# DATASET RECORDS
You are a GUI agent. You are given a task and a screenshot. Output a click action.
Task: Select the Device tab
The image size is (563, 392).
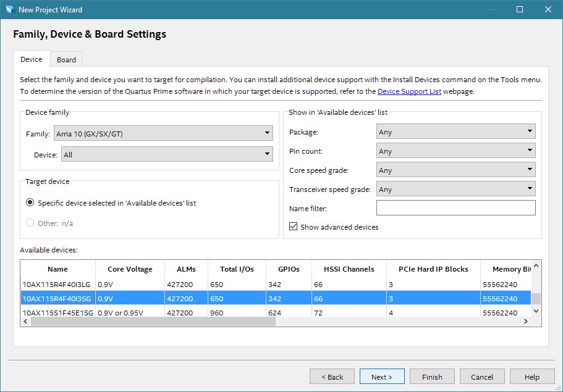pos(32,59)

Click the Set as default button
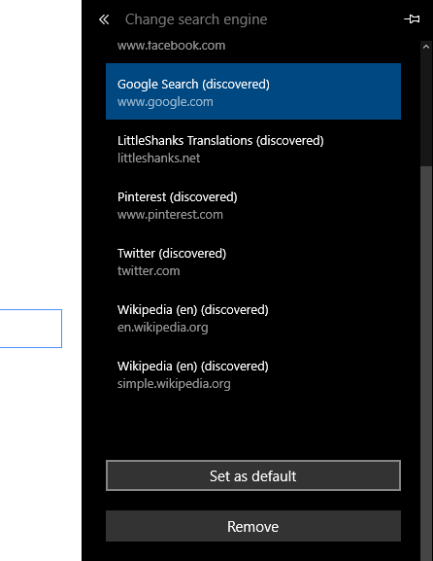pyautogui.click(x=253, y=475)
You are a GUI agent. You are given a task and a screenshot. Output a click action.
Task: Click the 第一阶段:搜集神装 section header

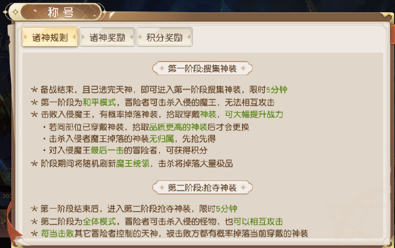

# INSTRUCTIONS FOR THE TASK
Please retype all of the data above line for line, leaving the pictures out.

# RESULT OF THIS TASK
You are a GUI agent. You are given a task and a screenshot. Output a click action.
Task: Select the Device tab
The image size is (563, 392).
pos(32,59)

Click the Set as default button
pyautogui.click(x=253, y=475)
You are a GUI agent. You are given a task and a screenshot. Output a click action.
Task: Click the 第一阶段:搜集神装 section header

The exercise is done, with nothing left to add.